Çağla is a Turkish given name for females originating from the word 'Çağlamak' which is a description of the way water flows in a waterfall (ie - full with life and energy).  Çağla means the action of that flowing water.  The name also means unripe almonds, which is a delicacy in Turkey. The male equivalent of the name is Çağlar.

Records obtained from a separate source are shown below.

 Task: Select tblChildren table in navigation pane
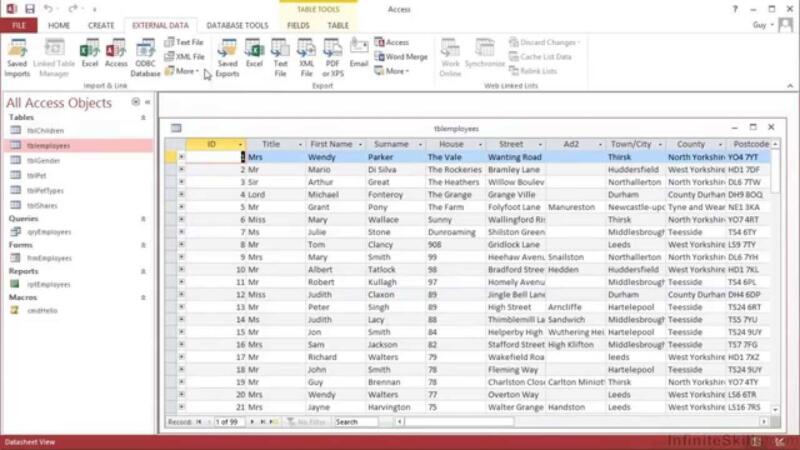[46, 131]
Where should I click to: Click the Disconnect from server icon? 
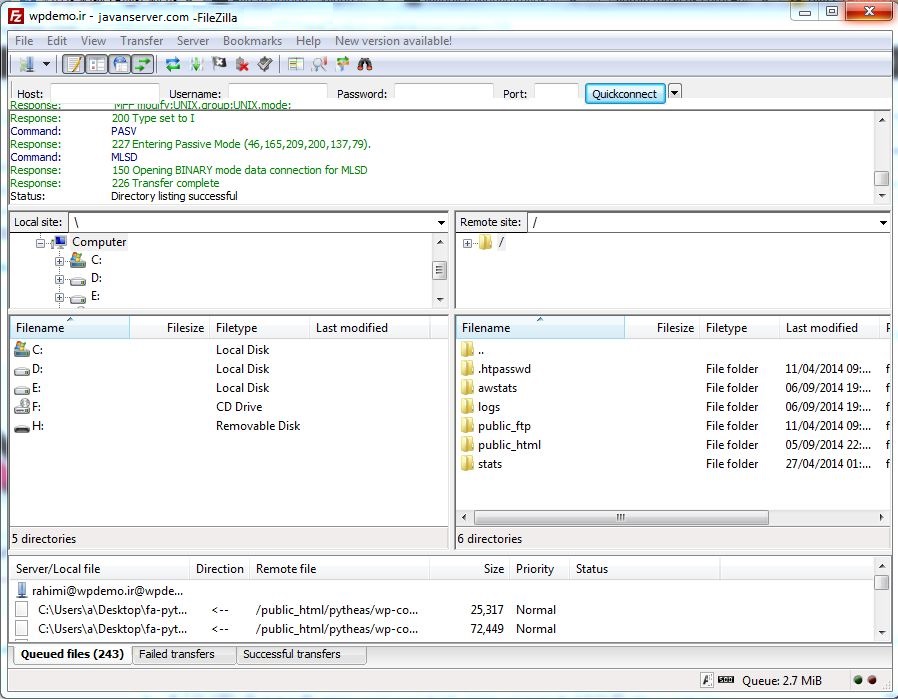[242, 64]
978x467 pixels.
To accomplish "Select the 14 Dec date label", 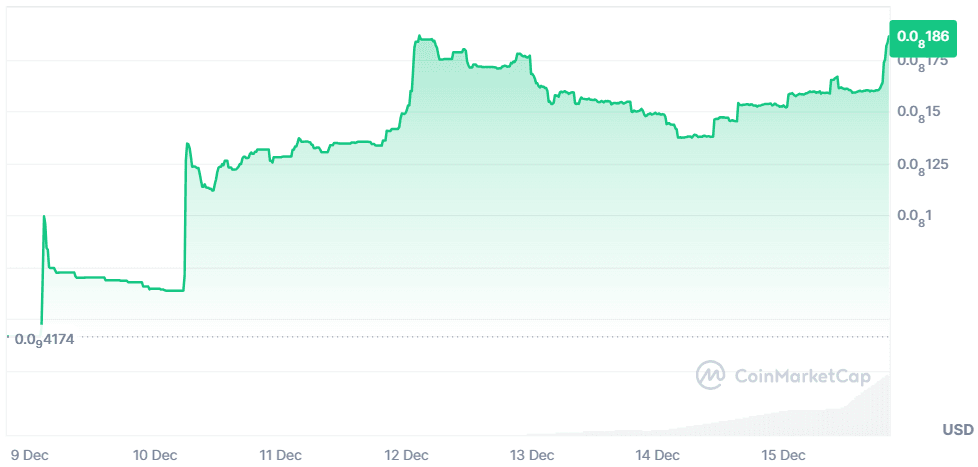I will coord(658,455).
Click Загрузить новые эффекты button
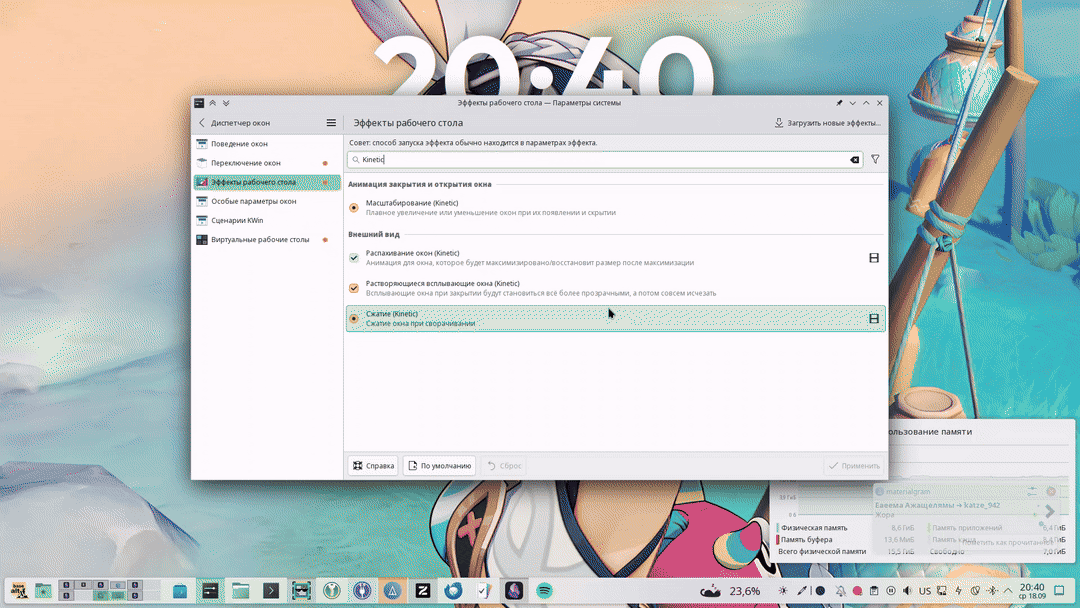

People named Çağla include:
 Çağla Akgerman Darveaux (born 1970), Turkish American FinTech consultant
 Çağla Okyay (born 1995), Turkish chemical engineer
 Çağla Beano (born 1995), Turkish yoga instructor 
 Çağla Baktıroğlu (born 1988), Turkish-Canadian ice hockey player
 Çağla Baş (born 1992), Turkish wheelchair basketball player and Paralympic shooter
 Çağla Büyükakçay (born 1989), Turkish tennis player: She has won ten singles and 14 doubles titles on the ITF Circuit. 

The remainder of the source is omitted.